### INSTRUCTIONS FOR THE TASK
Please write out the part of the text on Britain's relations with China between "One of the first" and "Britain’s 5G network.", inclusive.

### PROVIDED TEXT
------------------------

It seems an eternity ago that David Cameron was prime minister, talking up the prospect of a “golden era” for Britain’s relations with China, and enjoying a pint of bitter with his friend Xi Jinping in the boozer next to Chequers, not so very far from where his successor is recuperating from a disease that originated in the east of the people’s republic.

The Tory party’s divisions over China are opening up, and posing some substantial questions for the UK in the 2020s. The coronavirus crisis has laid bare the extent to which the west, including the UK, is reliant on China industrially and technologically. From the very earliest stages of the pandemic it was apparent that long “just in time” global supply chains ended up more often than not in China. Everything from components for a Nissan car made in Sunderland to a face mask used by a doctor in Belfast originated in China, and was suddenly in short supply.

One of the first acts of Theresa May’s government was to review the involvement of Chinese companies in Britain’s civil nuclear power programme – key national infrastructure. We already knew that the west’s trade deficits leave many nations literally in hock to China – to the tune of trillions of dollars. Chinese investors hold huge swathes of American and European government debt and stakes in private companies.

A more recent and even more sensitive issue is national security. Long before the Covid-19 emergency, some senior Conservatives, such as Iain Duncan Smith and another 40 or so rebels, objected to Huawei’s role in building Britain’s 5G network.

They argue it leaves the UK’s national security, and its international security links, too compromised to a company ultimately loyal to the Chinese state. Huawei denies it is controlled by the Beijing government. By contrast the more economically liberal Tories, notably Sajid Javid, in a new intervention wish to see the usual patterns of international trade restored as soon as possible.

------------------------

### DATA EXCERPTS

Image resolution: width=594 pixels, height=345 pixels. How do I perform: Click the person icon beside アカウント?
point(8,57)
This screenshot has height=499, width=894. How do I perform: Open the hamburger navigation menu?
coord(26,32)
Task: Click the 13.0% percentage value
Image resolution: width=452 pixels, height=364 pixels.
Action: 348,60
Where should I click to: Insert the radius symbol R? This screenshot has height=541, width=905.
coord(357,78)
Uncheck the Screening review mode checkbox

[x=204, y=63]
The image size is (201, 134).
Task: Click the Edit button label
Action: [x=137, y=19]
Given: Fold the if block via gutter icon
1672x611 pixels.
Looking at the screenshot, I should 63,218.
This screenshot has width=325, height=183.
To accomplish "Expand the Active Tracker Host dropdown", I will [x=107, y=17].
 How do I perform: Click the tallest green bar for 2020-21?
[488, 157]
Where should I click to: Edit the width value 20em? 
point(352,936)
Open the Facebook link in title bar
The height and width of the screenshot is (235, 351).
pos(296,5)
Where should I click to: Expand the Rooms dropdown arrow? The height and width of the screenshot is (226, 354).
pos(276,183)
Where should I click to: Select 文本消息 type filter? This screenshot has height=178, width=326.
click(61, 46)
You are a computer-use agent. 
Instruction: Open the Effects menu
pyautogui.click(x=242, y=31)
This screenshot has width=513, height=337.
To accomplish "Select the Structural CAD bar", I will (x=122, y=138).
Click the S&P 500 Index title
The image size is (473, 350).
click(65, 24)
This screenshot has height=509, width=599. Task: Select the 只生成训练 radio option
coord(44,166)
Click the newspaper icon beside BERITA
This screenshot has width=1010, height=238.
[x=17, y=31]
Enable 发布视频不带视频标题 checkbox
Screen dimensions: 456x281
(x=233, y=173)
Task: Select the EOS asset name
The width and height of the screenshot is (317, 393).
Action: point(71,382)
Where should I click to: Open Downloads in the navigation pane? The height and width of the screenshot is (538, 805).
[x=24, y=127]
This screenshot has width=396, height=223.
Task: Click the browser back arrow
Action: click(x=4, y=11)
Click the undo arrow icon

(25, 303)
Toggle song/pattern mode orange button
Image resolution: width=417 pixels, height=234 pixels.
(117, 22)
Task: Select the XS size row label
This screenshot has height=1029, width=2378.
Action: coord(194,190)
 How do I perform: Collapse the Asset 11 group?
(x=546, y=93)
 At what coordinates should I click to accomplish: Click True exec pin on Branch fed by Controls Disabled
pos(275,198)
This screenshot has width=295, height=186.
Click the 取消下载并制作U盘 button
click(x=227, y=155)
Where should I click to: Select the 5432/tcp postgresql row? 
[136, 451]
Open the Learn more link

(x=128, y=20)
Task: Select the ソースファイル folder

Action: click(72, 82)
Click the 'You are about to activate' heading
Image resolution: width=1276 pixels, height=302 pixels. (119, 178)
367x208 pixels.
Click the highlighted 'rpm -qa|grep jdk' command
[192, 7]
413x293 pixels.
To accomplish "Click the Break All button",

------------------------

### PROBLEM SOLUTION
One of the first acts of Theresa May’s government was to review the involvement of Chinese companies in Britain’s civil nuclear power programme – key national infrastructure. We already knew that the west’s trade deficits leave many nations literally in hock to China – to the tune of trillions of dollars. Chinese investors hold huge swathes of American and European government debt and stakes in private companies.

A more recent and even more sensitive issue is national security. Long before the Covid-19 emergency, some senior Conservatives, such as Iain Duncan Smith and another 40 or so rebels, objected to Huawei’s role in building Britain’s 5G network.